Exercise data:
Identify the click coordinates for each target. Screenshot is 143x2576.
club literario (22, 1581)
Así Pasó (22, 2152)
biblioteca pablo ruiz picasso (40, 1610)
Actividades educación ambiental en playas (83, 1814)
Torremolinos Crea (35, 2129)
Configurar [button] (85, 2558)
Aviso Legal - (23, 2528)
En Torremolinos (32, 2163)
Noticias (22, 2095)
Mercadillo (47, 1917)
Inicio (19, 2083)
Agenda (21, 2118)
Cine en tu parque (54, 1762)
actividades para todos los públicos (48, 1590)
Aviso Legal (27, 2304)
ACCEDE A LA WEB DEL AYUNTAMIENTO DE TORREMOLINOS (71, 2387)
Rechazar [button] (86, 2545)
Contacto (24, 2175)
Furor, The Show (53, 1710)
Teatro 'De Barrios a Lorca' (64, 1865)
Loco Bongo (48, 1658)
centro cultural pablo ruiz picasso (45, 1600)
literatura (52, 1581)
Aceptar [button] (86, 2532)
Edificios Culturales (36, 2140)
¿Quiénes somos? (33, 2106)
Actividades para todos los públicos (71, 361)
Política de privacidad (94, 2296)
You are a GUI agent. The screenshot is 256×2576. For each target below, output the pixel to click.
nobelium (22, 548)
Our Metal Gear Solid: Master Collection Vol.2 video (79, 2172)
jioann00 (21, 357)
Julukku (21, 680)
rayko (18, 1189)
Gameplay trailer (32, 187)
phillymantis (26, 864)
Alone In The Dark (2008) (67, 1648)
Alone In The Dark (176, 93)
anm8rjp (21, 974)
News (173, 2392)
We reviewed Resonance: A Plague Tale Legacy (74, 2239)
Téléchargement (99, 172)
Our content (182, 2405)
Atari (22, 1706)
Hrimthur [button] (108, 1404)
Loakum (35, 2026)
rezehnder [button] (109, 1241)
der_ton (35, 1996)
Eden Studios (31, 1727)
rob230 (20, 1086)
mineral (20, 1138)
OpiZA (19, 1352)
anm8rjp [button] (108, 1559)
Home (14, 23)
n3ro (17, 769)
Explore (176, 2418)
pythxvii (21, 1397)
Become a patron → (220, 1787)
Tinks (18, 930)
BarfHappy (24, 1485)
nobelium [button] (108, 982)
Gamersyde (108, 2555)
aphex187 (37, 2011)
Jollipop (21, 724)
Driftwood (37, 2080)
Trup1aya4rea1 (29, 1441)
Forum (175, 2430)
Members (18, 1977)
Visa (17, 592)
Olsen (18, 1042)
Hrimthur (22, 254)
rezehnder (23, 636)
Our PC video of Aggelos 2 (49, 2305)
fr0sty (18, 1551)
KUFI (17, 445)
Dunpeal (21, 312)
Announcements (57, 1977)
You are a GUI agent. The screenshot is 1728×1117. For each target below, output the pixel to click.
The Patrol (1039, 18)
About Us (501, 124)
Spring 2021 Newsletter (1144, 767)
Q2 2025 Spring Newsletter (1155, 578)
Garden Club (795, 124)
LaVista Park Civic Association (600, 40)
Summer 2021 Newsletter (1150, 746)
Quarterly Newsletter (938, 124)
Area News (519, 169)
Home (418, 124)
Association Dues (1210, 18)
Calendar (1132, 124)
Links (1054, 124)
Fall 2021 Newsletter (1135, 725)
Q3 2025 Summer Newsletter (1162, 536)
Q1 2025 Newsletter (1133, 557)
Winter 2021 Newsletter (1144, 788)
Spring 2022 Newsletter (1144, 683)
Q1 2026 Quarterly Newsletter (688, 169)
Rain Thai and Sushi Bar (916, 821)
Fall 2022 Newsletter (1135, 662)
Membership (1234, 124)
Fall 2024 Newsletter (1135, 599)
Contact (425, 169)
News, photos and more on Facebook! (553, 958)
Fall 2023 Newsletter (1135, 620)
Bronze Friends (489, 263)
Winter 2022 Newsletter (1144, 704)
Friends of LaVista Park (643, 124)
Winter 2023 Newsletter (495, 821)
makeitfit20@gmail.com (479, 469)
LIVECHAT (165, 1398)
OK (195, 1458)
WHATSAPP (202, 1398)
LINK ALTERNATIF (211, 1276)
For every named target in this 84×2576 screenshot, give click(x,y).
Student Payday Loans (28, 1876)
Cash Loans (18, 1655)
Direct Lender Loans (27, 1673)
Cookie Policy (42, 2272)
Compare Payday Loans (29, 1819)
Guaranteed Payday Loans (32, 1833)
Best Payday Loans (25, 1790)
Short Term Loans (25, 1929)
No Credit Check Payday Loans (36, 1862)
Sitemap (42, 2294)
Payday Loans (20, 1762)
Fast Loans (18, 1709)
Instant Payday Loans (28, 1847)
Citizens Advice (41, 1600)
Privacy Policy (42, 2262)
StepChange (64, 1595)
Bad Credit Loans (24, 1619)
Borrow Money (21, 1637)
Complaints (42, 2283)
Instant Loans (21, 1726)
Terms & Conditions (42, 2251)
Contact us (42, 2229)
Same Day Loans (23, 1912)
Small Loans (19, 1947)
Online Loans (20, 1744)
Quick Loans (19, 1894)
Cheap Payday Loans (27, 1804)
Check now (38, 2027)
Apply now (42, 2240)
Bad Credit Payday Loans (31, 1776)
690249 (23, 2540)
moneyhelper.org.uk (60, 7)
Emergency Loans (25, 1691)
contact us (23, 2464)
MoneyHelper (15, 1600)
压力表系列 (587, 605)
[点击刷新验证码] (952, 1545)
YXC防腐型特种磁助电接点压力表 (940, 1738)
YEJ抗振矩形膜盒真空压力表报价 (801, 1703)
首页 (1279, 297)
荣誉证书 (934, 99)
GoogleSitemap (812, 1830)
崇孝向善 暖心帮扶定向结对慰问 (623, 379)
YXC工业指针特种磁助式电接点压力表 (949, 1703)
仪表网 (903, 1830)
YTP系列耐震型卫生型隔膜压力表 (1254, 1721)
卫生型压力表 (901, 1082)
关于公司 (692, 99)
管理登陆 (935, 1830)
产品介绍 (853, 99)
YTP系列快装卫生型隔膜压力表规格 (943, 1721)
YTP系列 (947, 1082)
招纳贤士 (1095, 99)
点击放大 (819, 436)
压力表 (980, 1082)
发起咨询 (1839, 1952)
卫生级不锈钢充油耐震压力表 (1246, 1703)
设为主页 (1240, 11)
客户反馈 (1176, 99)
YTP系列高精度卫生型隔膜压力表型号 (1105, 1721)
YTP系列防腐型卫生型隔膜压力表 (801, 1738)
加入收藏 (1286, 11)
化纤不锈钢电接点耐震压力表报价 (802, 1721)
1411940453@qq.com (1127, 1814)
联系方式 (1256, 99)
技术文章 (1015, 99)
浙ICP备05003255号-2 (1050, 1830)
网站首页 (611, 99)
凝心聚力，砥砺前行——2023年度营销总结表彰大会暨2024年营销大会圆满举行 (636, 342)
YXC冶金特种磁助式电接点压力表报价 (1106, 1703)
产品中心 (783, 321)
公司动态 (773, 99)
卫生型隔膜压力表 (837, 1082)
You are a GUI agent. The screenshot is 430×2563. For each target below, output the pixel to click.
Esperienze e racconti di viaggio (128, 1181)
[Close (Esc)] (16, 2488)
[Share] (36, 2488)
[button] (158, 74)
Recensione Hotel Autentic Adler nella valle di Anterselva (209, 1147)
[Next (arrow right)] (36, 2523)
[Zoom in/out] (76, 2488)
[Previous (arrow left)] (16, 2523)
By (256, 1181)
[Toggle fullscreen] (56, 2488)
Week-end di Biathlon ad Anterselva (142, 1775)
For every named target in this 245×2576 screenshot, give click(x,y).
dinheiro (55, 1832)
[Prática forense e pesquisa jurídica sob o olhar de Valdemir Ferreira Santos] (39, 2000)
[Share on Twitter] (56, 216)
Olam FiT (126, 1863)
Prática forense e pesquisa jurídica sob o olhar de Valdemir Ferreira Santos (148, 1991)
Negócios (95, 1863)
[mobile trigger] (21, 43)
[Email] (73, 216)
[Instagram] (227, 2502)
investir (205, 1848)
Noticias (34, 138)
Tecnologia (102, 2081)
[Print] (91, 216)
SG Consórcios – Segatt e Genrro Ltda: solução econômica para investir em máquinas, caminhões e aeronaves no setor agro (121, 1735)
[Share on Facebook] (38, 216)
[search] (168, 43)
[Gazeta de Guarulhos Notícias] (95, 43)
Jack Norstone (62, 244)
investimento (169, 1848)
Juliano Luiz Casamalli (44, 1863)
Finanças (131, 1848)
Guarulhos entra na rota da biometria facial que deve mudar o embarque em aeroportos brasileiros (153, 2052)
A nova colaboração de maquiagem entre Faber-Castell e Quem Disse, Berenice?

Your instructions:
The required output is every line above from the one with "技术文章 (1015, 99)" down to the one with "卫生型隔膜压力表 (837, 1082)", restated word for word, ends included.

Exercise answer:
技术文章 (1015, 99)
浙ICP备05003255号-2 (1050, 1830)
网站首页 (611, 99)
凝心聚力，砥砺前行——2023年度营销总结表彰大会暨2024年营销大会圆满举行 (636, 342)
YXC冶金特种磁助式电接点压力表报价 (1106, 1703)
产品中心 (783, 321)
公司动态 (773, 99)
卫生型隔膜压力表 (837, 1082)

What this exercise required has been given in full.